鏡像グリッド「3×3 かたちまぜ」
もんだい
ひだりの かたちを かがみに うつすと、どう みえるかな?
この問題の図: 円・四角・三角が混在する3×3グリッドの鏡像を選ぶ最難度問題。三角の向きの反転も判定します。 図を見て、下の選択肢から答えを選んでください(音声で問題文を聞くには「よみあげ」ボタン)。
こたえ
各段が左右反転し、右向き三角は左向きに変わる ならび(上向き三角は向き変化なし)
かいせつ(おうちのかたへ)
円・四角・三角が混ざる最難度問題です。三角の中でも「右向き ▶」は鏡で「左向き ◀」に変わりますが、「上向き ▲」は鏡軸(縦)に対して左右対称なので向きが変わりません。この区別がポイントです。
- 上段の右向き三角 ▶ → 左に移動し、向きも反転 → ◀
- 中段の四角 ■ → 左右に位置移動(向きは変化なし)
- 下段の上向き三角 ▲ → 左右に位置移動(向きは変化なし)
出題背景と育つ力
鏡図形・鏡映像は、小学校受験の推理分野で定番の出題です。一枚の絵を鏡に映したらどう見えるかを問うもので、多くの学校では左右が反転すること、つまり左にあったものが右へ、右にあったものが左へ移ることを正しくとらえられるかを見ています。この問題のように円・四角・三角が混ざる3×3のグリッドは、その中でも最も難しいレベルです。位置の左右入れ替えだけでなく、形そのものの向きが変わるかどうかまで同時に判断しなければならないからです。

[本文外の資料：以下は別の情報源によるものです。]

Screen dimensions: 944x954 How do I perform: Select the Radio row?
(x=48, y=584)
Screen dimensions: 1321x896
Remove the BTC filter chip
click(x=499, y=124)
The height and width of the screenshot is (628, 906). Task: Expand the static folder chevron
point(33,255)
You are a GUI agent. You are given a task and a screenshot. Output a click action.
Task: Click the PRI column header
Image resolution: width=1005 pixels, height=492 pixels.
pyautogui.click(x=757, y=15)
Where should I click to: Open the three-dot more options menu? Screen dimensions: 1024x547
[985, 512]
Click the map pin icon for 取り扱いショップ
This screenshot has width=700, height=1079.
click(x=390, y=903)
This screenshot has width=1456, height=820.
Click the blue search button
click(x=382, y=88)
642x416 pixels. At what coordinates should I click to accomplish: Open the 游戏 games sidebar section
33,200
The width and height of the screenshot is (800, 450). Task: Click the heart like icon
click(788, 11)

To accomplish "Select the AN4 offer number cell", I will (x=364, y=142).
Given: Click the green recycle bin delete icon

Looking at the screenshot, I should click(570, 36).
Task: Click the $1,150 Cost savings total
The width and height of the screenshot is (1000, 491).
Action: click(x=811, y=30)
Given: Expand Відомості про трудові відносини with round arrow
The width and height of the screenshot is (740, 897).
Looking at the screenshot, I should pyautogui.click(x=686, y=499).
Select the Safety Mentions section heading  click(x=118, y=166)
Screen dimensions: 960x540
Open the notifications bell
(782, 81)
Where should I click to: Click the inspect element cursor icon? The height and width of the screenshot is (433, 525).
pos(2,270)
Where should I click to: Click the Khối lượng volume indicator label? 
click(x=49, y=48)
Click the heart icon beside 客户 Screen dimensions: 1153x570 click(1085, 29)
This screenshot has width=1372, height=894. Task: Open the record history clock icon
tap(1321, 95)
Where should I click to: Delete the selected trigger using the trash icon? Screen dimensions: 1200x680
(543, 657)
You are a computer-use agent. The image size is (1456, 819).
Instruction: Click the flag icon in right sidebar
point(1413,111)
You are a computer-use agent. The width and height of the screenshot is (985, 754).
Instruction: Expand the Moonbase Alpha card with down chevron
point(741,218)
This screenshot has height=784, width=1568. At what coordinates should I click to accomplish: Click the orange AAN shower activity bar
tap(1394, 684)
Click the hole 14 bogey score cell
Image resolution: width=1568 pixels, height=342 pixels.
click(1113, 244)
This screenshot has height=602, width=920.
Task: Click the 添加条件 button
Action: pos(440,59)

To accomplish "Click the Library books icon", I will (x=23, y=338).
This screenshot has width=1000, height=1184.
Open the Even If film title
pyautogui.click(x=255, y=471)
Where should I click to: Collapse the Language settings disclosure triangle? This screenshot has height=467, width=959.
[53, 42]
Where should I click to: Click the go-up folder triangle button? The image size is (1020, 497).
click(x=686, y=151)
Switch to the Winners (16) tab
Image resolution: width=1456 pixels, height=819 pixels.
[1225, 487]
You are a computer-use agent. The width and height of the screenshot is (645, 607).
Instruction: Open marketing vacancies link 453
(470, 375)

この問題で育つのは、頭の中で絵を裏返してイメージする「心的回転・反転」の力と、形の性質を見分ける観察力です。とくに大切なのが、縦の鏡の線に対して左右対称な形は向きが変わらないという理解です。この問題では右向き三角は左向きに変わるのに、上向き三角や四角、円は向きが変わりません。なぜ変わる形と変わらない形があるのかを、理由とともにつかむことが、難関校で問われる「鏡の規則性」の土台になります。
よくあるつまずき
いちばん多いつまずきは、形の向きの変化を見落として、位置だけを左右に入れ替えてしまうことです。この問題の選択肢には、まさにそこを試すワナが置かれています。正解は上段左が左向き三角になりますが、まちがいの選択肢には上段の右向き三角をそのまま右向きで残したものがあります。位置は正しく動かせていても、三角の向きを反転させ忘れると、この一点でつまずいてしまうのです。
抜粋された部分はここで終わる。